Together, the sixty or seventy first- and second-tier giants control much of the world's media: book, magazine and newspaper publishing; music recording; TV production; TV stations and cable channels; satellite TV systems; film production; and motion picture theaters. But the system is still very much in formation. New second-tier firms are emerging, especially in lucrative Asian markets, and there will probably be further upheaval among the ranks of the first-tier media giants. And corporations get no guarantee of success merely by going global. The point is that they have no choice in the matter. Some, perhaps many, will falter as they accrue too much debt or as they enter unprofitable ventures. But the chances are that we are closer to the end of the process of establishing a stable global media market than to the beginning. And as it takes shape, there is a distinct likelihood that the leading media firms in the world will find themselves in a very profitable position. That is what they are racing to secure.
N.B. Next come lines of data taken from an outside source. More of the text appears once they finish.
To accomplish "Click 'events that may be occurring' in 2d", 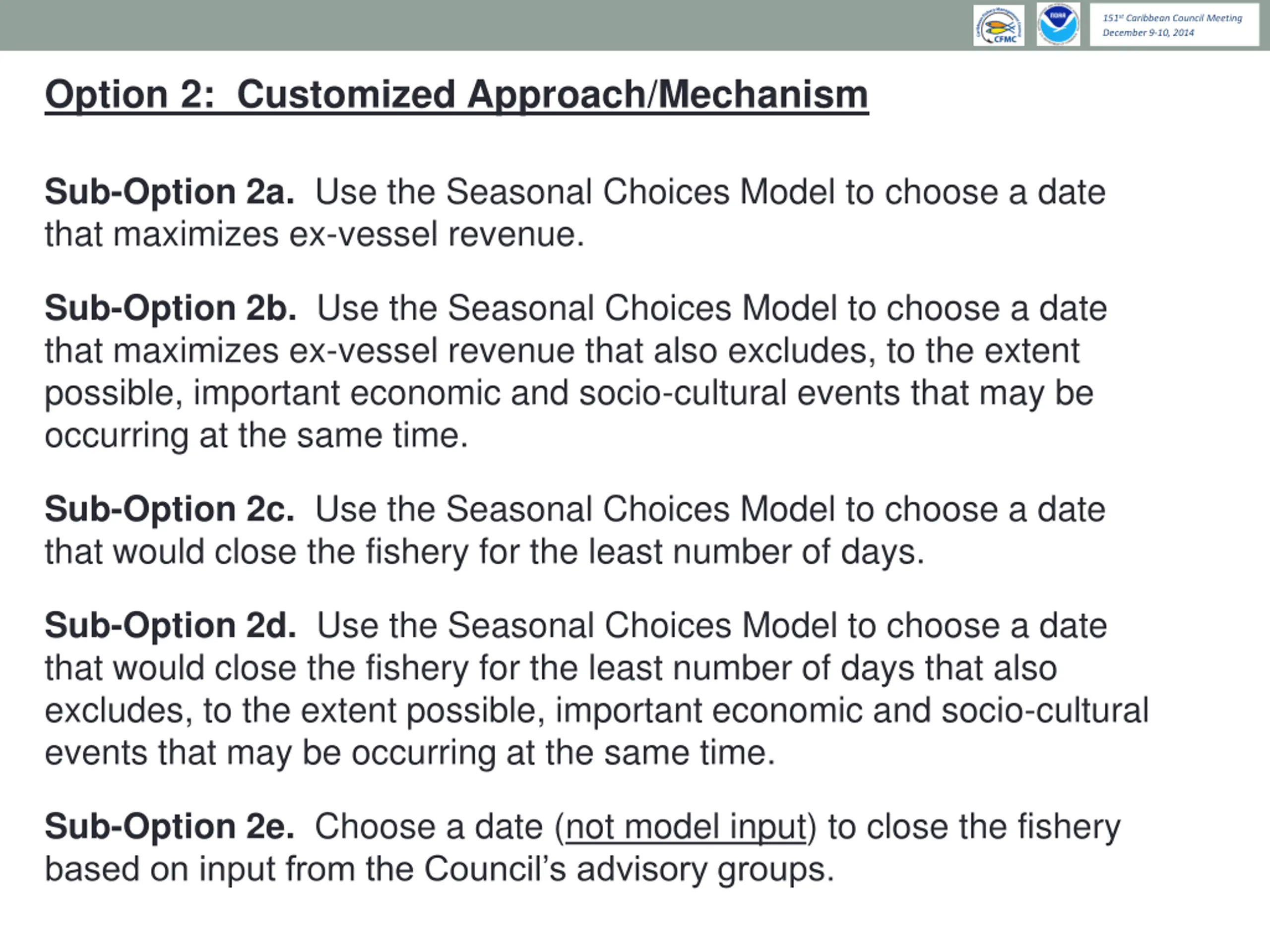I will click(x=270, y=753).
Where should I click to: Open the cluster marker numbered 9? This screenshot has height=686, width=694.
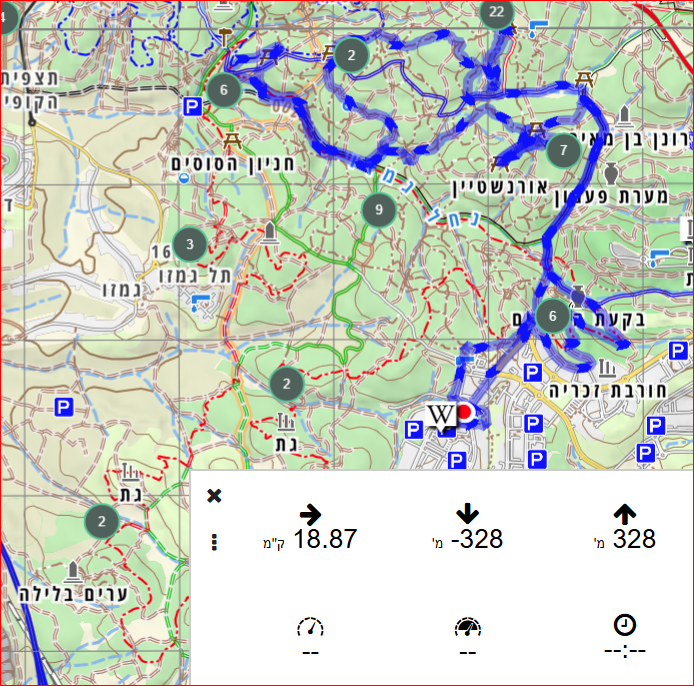click(x=376, y=209)
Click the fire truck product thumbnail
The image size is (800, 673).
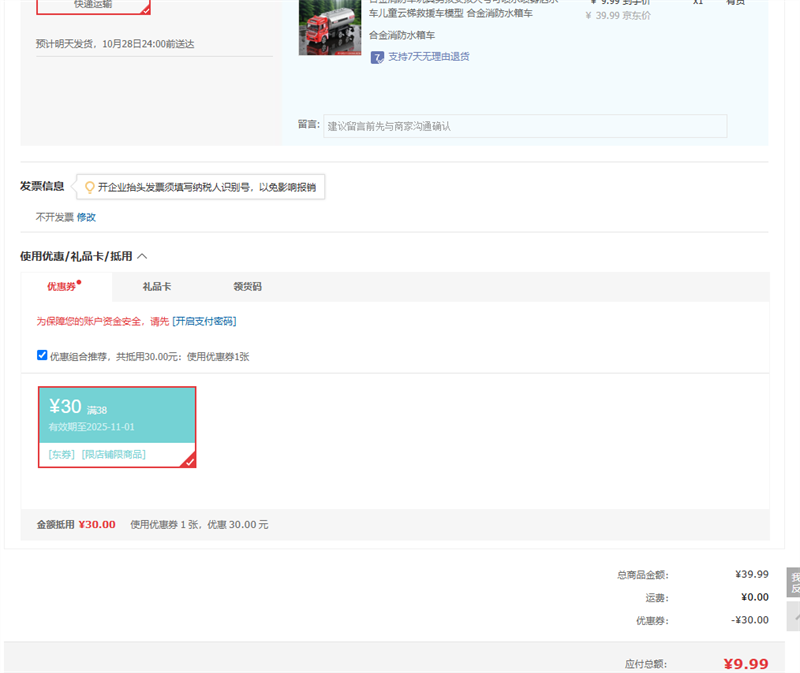[329, 27]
The global media system is fundamentally noncompetitive in any meaningful economic sense of the term. Many of the largest media firms have some of the same major shareholders, own pieces of one another or have interlocking boards of directors. When Variety compiled its list of the fifty largest global media firms for 1997, it observed that "merger mania" and cross-ownership had "resulted in a complex web of interrelationships" that will "make you dizzy." The global market strongly encourages corporations to establish equity joint ventures in which the media giants all own a part of an enterprise. This way, firms reduce competition and risk and increase the chance of profitability. As the CEO of Sogecable, Spain's largest media firm and one of the twelve largest private media companies in Europe, expressed it to Variety, the strategy is "not to compete with international companies but to join them." In some respects, the global media market more closely resembles a cartel than it does the competitive marketplace found in economics textbooks.
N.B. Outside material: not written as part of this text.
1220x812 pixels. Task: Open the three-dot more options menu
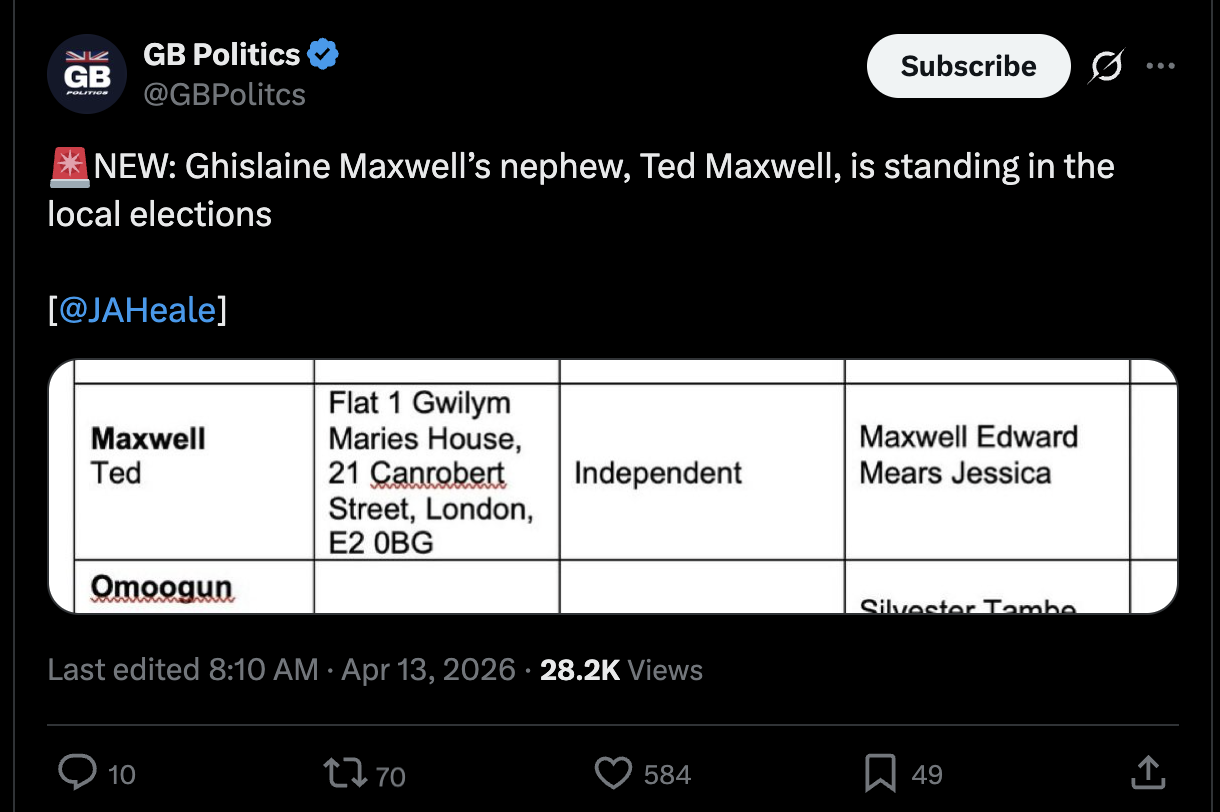pyautogui.click(x=1161, y=67)
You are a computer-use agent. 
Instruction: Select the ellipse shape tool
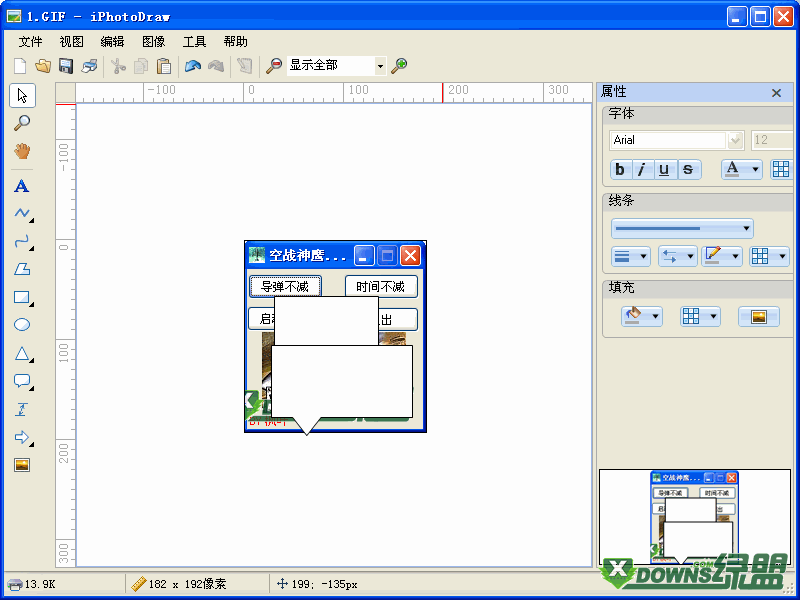(22, 324)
Global conglomerates can at times have a progressive impact on culture, especially when they enter nations that had been tightly controlled by corrupt crony media systems (as in much of Latin America) or nations that had significant state censorship over media (as in parts of Asia). The global commercial-media system is radical in that it will respect no tradition or custom, on balance, if it stands in the way of profits. But ultimately it is politically conservative, because the media giants are significant beneficiaries of the current social structure around the world, and any upheaval in property or social relations--particularly to the extent that it reduces the power of business--is not in their interest.